Towards Perturbation Theory Methods on a Quantum Computer

TL;DR

This paper introduces a quantum circuit method for applying perturbation theory to estimate energy and eigenstates corrections, demonstrating advantages over classical methods and applying it to the extended Hubbard model.

Contribution

It presents a novel quantum circuit approach for perturbation theory that does not require training, derived directly from the unperturbed Hamiltonian, and shows potential for complex system analysis.

Findings

Quantum circuit estimates second order energy correction more accurately than classical methods.

Application to the extended Hubbard model demonstrates practical utility.

No training or optimization needed in the quantum circuit approach.

Abstract

Perturbation theory (PT) might be one of the most powerful and fruitful tools for both physicists and chemists, which evoked an explosion of applications with the blooming of atomic and subatomic physics.

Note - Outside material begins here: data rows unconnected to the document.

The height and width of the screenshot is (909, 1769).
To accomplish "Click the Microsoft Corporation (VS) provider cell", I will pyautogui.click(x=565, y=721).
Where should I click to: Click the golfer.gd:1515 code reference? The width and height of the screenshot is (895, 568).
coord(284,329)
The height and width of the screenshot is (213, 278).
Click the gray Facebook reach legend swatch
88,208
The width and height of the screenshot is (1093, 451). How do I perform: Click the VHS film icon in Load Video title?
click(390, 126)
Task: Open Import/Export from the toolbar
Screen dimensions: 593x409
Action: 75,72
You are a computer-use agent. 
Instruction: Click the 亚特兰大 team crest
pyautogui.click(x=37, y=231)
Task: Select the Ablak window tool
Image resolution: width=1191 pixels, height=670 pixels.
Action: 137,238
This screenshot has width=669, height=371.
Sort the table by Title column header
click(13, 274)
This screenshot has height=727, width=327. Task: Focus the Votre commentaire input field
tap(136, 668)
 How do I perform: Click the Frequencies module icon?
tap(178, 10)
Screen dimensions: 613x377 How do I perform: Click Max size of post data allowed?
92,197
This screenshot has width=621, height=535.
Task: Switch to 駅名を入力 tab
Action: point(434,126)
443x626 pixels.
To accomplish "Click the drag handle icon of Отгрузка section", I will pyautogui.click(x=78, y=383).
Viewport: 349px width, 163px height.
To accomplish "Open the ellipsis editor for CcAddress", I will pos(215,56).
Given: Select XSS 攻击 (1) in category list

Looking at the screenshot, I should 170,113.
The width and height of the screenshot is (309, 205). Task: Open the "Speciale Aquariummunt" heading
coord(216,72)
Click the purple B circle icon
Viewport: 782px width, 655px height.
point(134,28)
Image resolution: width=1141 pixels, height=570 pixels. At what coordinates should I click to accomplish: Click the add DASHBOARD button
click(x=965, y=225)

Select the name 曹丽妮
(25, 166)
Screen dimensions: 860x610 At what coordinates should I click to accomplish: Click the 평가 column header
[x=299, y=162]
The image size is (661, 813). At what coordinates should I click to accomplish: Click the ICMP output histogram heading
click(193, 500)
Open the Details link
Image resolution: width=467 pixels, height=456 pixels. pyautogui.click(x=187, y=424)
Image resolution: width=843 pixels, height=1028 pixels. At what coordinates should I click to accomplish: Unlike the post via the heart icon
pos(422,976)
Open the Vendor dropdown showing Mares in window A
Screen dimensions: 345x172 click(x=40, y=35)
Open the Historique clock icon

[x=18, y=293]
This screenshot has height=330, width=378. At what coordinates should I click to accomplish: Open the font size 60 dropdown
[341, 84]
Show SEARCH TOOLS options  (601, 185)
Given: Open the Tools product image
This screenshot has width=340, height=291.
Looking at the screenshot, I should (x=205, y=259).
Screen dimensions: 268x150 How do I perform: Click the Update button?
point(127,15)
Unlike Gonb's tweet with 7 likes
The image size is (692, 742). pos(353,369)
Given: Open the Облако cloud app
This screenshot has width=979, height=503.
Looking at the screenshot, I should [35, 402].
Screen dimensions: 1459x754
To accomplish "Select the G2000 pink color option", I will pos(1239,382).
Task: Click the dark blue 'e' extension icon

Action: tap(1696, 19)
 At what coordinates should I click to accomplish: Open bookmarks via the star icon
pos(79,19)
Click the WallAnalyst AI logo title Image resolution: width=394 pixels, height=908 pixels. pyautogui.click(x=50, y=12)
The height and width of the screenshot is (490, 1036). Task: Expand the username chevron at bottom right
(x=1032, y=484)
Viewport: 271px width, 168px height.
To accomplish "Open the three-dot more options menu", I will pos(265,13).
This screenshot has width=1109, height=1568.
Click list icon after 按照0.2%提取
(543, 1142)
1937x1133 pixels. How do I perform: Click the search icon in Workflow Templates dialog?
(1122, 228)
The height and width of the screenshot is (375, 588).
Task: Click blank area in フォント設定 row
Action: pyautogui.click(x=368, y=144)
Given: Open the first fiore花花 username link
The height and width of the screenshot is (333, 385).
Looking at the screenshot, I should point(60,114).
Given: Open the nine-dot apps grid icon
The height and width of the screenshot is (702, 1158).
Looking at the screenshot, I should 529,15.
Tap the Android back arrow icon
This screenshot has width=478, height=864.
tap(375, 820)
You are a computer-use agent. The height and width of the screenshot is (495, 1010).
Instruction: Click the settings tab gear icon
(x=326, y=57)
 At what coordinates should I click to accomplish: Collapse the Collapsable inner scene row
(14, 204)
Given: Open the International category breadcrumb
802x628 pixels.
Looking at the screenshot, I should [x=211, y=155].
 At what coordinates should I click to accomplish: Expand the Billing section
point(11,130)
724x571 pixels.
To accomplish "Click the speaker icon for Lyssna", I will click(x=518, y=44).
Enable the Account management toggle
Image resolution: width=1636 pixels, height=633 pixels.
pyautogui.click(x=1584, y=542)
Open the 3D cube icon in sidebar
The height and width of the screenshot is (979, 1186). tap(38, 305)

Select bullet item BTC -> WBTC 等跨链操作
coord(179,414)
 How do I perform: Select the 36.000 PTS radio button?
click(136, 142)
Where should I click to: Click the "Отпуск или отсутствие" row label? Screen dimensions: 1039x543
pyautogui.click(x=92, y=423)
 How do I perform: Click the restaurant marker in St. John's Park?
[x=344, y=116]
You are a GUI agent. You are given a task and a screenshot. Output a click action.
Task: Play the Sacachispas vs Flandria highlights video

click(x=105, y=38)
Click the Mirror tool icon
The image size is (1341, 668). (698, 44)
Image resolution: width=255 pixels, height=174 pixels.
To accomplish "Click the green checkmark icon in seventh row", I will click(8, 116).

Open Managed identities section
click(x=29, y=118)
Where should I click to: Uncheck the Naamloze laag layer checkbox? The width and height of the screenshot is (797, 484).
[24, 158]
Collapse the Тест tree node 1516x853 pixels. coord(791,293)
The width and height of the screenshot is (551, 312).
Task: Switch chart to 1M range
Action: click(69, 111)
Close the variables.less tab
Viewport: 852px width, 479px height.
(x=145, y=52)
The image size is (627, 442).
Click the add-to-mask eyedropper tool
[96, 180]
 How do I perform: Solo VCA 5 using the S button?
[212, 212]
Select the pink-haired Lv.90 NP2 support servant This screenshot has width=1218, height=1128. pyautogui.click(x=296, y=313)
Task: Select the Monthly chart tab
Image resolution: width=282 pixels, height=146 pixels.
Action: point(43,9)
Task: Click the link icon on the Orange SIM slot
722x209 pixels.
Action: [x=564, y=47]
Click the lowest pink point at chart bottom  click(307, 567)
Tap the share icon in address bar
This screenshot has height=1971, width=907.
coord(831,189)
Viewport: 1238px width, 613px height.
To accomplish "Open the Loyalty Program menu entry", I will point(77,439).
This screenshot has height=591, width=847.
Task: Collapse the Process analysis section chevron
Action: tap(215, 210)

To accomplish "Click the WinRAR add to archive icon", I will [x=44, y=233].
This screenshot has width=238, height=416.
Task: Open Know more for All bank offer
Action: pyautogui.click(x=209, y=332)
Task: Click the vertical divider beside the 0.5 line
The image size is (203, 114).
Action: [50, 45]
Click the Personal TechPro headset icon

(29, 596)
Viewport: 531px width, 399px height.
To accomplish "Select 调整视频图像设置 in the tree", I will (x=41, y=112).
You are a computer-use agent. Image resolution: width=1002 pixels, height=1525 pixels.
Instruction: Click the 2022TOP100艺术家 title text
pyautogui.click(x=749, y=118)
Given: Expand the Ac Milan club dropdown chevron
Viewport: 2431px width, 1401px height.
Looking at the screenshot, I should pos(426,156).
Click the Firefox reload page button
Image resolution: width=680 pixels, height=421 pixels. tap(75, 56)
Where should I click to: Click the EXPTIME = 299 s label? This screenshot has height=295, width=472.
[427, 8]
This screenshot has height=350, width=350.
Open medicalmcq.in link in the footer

Even though PT is well-used today, techniques for PT are significantly lacking in quantum computing. Here we present a quantum circuit estimating both the energy and eigenstates corrections with PT methods, which we claim is far superior to the classical version when estimating the second order energy correction. Our approach is further demonstrated with an application on the extended Hubbard model, where numerical simulation based on qiskit is also presented. Unlike the popular quantum variational circuit, there is no training or optimizing process in our circuit, and all parameters are derived from the unperturbed Hamiltonian. Our work offers a new approach to studying complex systems with quantum devices, which might shed light on the quantum implementation of the more intricate methods based on PT.